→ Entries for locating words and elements
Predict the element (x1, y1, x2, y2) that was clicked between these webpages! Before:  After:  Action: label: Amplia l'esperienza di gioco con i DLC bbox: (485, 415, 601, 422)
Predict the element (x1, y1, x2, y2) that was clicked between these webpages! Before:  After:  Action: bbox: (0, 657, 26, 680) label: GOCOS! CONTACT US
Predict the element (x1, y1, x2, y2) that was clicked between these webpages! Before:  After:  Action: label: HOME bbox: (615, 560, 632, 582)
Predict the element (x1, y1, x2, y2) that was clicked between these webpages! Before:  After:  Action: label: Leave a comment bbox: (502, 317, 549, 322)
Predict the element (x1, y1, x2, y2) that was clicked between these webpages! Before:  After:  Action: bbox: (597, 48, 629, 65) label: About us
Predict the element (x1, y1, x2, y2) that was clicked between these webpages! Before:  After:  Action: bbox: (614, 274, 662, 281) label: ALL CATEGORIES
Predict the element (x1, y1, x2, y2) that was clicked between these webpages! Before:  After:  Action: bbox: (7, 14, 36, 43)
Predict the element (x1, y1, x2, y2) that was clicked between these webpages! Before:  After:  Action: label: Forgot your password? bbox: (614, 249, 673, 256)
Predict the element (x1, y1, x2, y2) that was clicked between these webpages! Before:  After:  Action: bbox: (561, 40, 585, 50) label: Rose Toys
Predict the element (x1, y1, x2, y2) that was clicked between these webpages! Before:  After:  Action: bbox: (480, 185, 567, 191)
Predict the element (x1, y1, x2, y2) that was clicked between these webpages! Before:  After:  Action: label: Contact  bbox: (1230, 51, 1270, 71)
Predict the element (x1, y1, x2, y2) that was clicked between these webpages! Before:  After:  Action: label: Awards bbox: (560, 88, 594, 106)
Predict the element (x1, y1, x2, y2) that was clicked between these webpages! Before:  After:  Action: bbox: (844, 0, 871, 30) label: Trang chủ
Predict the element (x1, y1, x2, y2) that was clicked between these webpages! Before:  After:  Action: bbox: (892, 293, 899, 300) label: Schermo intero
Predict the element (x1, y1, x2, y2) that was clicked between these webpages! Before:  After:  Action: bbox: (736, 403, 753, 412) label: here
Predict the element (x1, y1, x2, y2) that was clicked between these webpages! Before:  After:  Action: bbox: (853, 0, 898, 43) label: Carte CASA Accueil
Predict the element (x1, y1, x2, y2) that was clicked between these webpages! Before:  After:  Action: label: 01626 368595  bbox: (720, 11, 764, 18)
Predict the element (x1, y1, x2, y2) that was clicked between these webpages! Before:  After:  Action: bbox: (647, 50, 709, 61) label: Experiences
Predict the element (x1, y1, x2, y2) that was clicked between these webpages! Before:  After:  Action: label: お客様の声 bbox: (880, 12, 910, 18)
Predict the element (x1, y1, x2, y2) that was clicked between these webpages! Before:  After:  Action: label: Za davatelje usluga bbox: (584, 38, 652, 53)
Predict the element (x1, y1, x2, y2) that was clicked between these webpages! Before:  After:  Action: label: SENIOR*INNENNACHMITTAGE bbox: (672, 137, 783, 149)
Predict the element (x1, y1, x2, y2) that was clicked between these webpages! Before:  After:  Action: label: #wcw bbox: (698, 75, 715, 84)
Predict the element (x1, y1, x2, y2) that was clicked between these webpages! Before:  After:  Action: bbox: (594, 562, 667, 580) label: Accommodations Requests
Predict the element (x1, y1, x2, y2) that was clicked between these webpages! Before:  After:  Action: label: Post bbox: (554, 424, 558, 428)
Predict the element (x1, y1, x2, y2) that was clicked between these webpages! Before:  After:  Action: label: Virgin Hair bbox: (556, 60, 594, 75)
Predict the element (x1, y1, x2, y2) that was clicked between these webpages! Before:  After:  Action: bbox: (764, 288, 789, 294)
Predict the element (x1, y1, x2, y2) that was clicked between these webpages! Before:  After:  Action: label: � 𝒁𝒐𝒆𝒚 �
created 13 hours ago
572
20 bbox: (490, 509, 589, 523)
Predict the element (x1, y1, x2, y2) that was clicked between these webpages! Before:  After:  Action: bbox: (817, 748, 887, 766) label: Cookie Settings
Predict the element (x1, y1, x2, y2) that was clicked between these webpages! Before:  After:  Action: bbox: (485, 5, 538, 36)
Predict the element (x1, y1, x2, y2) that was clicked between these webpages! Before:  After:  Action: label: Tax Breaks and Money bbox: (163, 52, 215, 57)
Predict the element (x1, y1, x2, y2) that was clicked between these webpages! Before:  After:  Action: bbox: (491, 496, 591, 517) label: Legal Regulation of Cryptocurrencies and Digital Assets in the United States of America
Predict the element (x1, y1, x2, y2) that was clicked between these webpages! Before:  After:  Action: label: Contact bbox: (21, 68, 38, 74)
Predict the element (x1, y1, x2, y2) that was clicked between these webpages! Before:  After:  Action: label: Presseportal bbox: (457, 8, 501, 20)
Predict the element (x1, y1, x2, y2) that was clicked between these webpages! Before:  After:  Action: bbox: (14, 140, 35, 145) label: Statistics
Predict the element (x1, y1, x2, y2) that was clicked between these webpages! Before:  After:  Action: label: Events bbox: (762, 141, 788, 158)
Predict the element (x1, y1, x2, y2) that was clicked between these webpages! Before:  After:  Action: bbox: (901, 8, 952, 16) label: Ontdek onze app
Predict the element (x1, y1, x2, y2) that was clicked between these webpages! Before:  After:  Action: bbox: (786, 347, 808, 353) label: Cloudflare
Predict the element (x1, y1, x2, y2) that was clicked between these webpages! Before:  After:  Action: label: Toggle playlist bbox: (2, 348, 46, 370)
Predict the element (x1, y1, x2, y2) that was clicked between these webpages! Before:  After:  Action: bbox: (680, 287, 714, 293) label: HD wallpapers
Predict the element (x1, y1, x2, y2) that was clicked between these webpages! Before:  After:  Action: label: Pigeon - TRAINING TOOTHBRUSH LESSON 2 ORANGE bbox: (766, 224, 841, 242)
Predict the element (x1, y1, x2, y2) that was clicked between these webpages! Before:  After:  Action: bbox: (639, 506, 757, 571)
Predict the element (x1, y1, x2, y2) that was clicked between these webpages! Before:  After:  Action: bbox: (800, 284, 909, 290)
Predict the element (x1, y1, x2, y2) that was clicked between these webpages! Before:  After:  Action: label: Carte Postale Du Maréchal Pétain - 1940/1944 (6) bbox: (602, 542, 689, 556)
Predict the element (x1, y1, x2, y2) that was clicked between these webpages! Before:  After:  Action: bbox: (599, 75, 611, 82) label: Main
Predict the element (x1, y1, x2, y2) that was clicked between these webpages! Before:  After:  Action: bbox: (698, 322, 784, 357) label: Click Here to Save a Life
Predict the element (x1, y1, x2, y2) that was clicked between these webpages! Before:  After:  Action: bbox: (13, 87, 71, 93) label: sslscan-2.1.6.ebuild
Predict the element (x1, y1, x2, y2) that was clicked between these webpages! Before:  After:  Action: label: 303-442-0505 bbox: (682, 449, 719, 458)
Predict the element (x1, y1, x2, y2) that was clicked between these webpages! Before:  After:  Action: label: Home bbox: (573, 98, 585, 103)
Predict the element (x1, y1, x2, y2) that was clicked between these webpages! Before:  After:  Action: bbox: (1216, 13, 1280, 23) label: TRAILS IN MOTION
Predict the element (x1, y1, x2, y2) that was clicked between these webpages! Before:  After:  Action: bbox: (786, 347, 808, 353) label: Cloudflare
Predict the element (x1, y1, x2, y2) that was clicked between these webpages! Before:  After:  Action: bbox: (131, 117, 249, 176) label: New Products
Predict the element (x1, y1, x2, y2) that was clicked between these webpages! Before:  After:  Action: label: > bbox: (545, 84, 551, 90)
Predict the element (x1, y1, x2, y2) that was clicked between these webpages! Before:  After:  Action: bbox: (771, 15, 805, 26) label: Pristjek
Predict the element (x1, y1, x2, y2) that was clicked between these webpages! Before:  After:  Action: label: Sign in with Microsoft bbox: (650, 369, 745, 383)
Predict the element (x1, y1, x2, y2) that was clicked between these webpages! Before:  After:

→ PROBLEM DETAILS
Format the stretch of rows from the one containing "82) label: Main" through the one containing "93) label: sslscan-2.1.6.ebuild" as a two-column CSV with the headers request and answer. Give one line per row, put each field in quotes, and replace any line breaks with spaces.

→ FINAL RESULT
request,answer
"Predict the element (x1, y1, x2, y2) that was clicked between these webpages! Before:  After:","Action: bbox: (599, 75, 611, 82) label: Main"
"Predict the element (x1, y1, x2, y2) that was clicked between these webpages! Before:  After:","Action: bbox: (698, 322, 784, 357) label: Click Here to Save a Life"
"Predict the element (x1, y1, x2, y2) that was clicked between these webpages! Before:  After:","Action: bbox: (13, 87, 71, 93) label: sslscan-2.1.6.ebuild"